Activity.
Ignoring every picture, return the lines of the listing below word for word, from the line that holds "1482x667 pixels." through the line that holds "the 画线 drawing".

Supplied data.
::::

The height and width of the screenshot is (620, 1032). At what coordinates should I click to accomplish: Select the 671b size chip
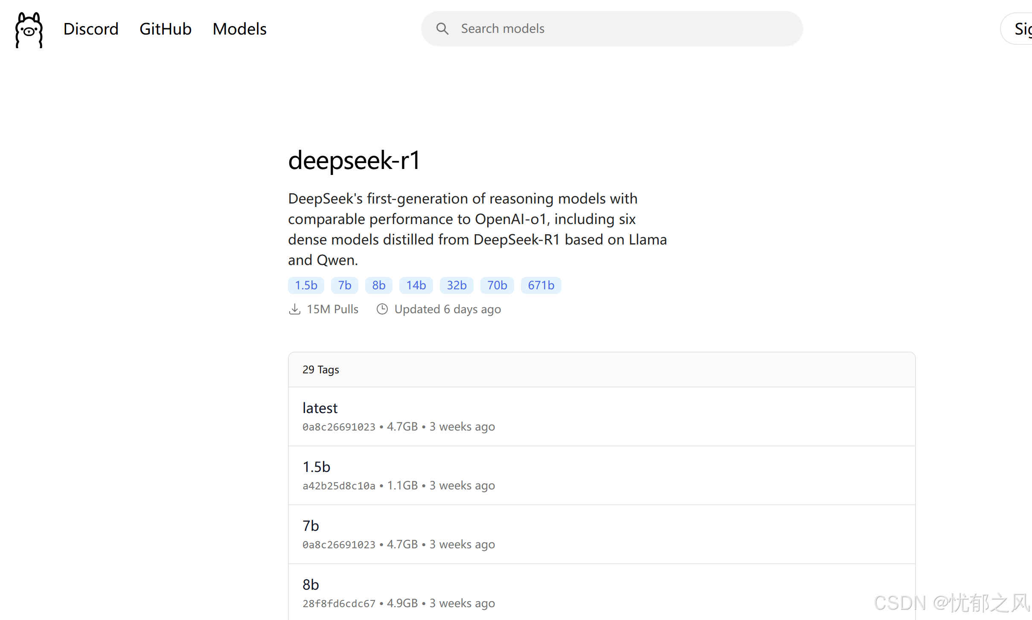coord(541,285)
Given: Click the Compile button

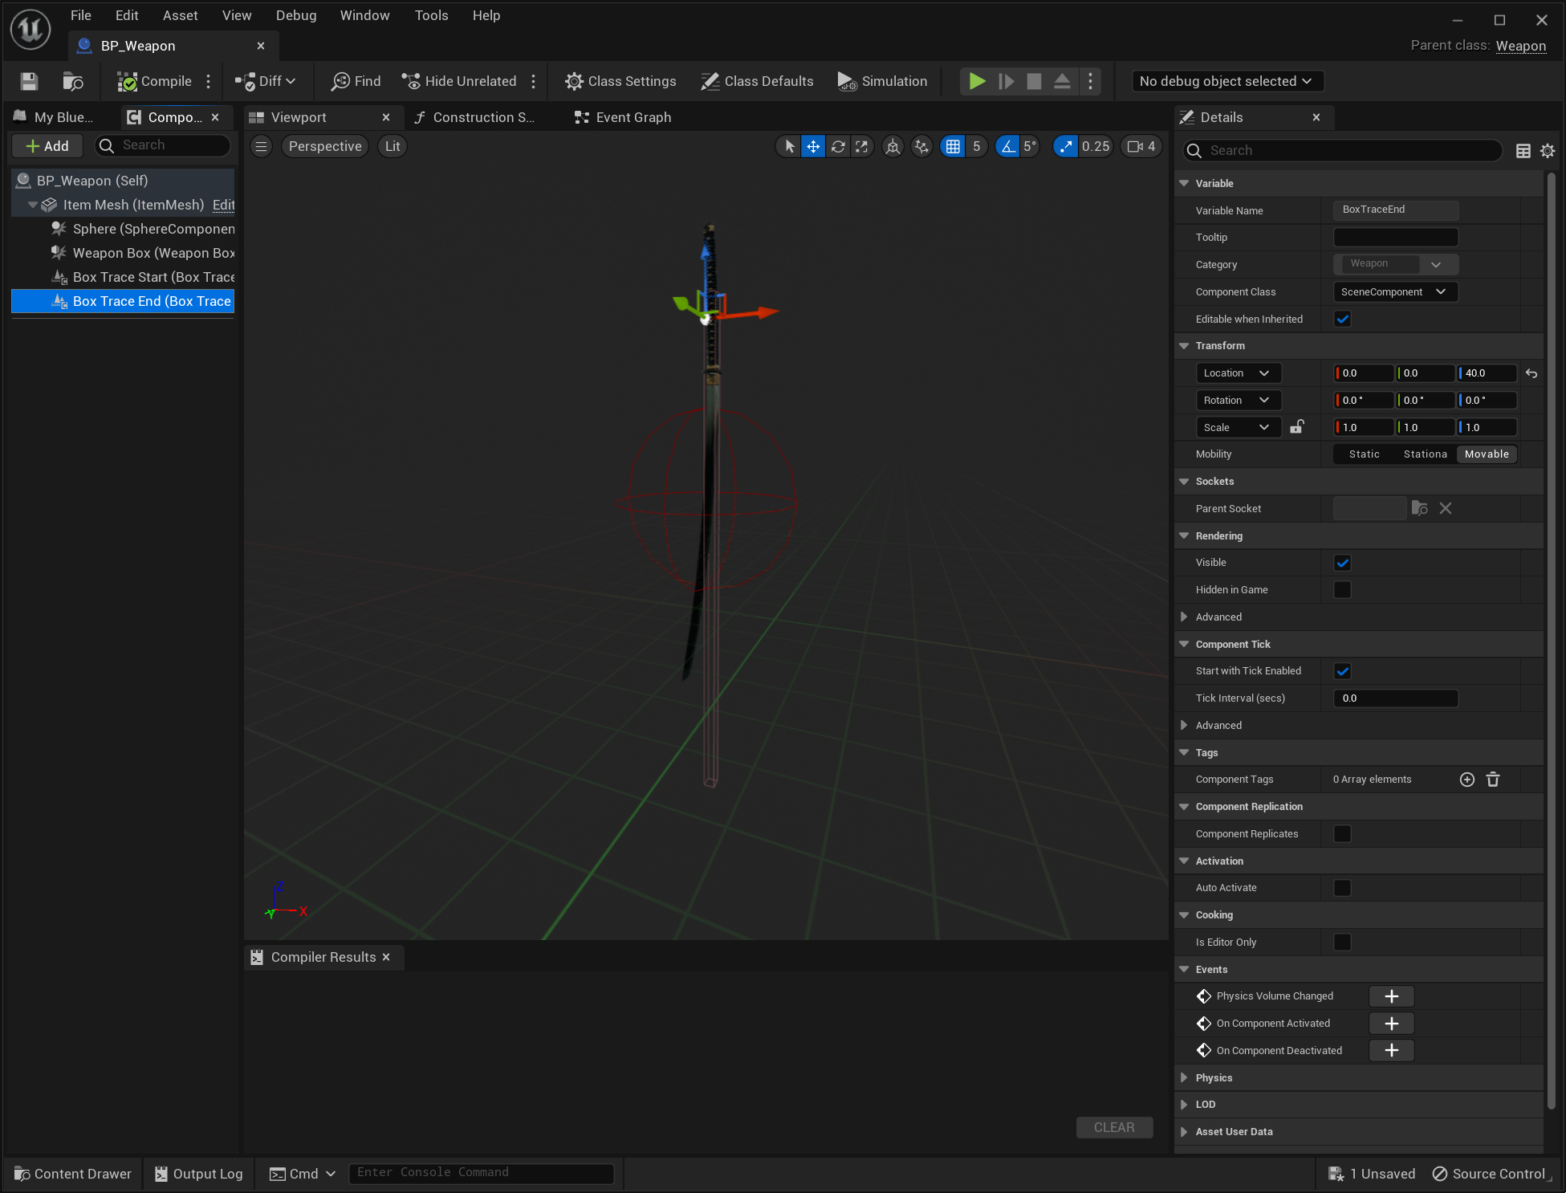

::::

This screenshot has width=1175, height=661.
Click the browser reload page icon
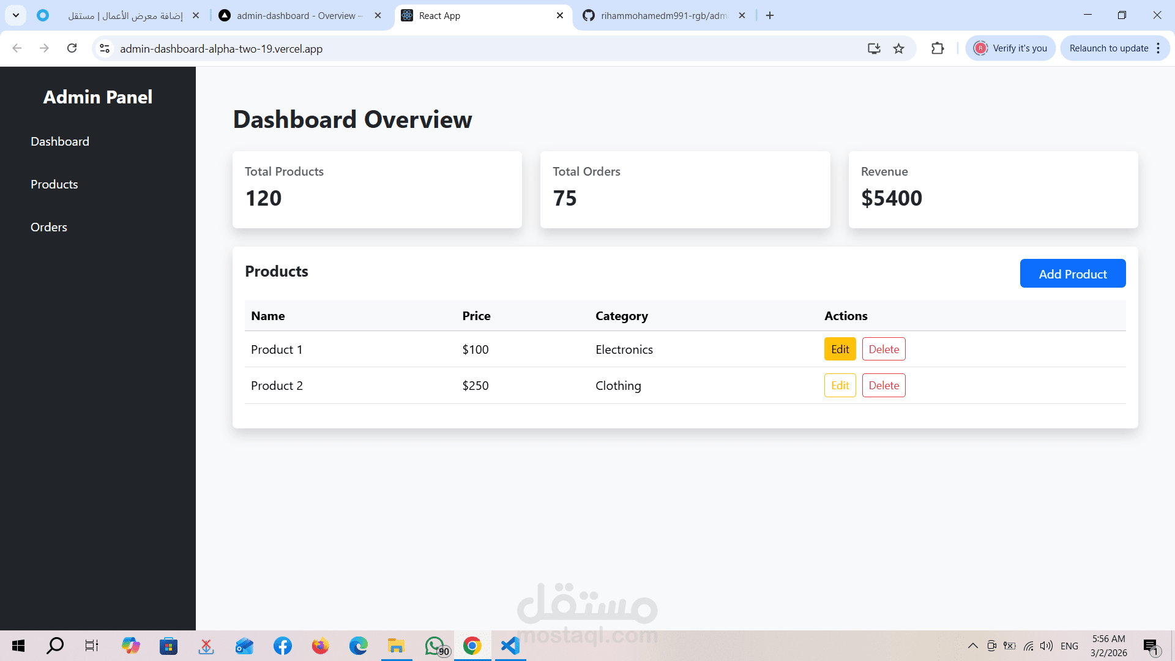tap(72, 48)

::::

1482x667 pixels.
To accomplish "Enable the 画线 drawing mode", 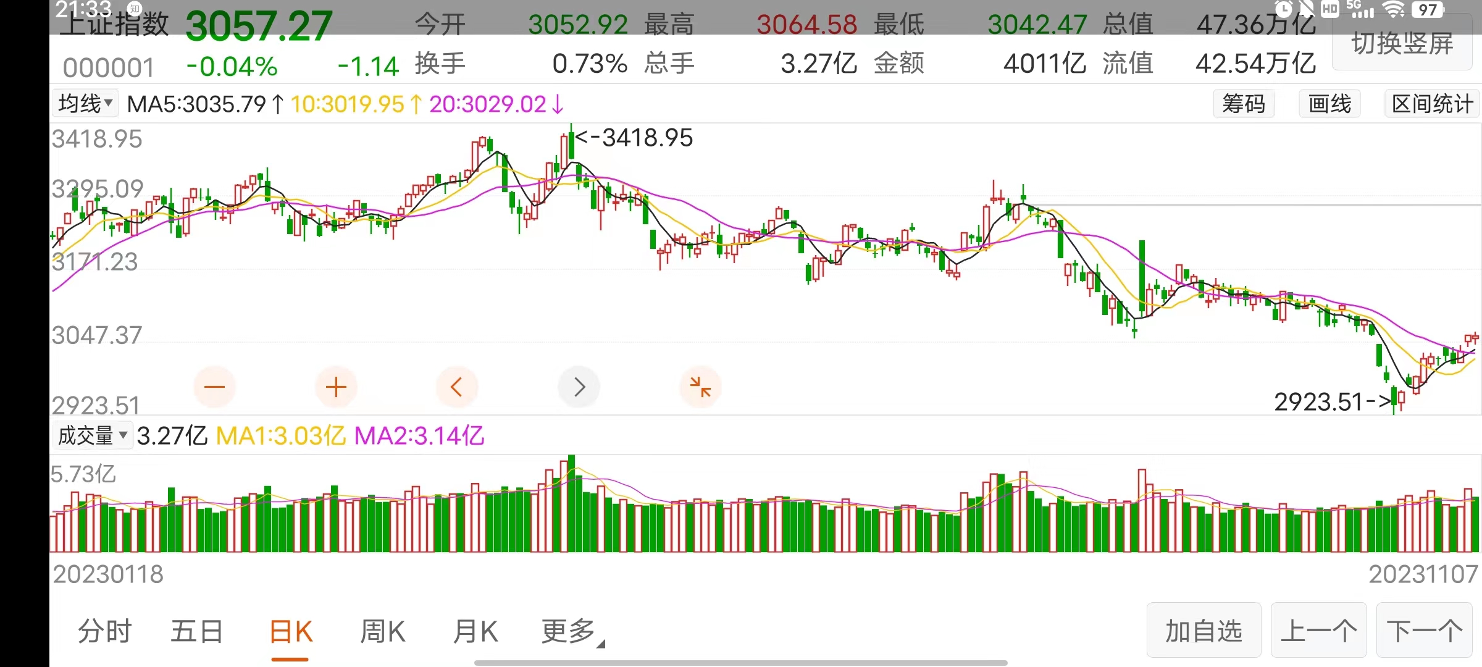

::::

Task output.
1482x667 pixels.
To accomplish "Enable the 画线 drawing mode", 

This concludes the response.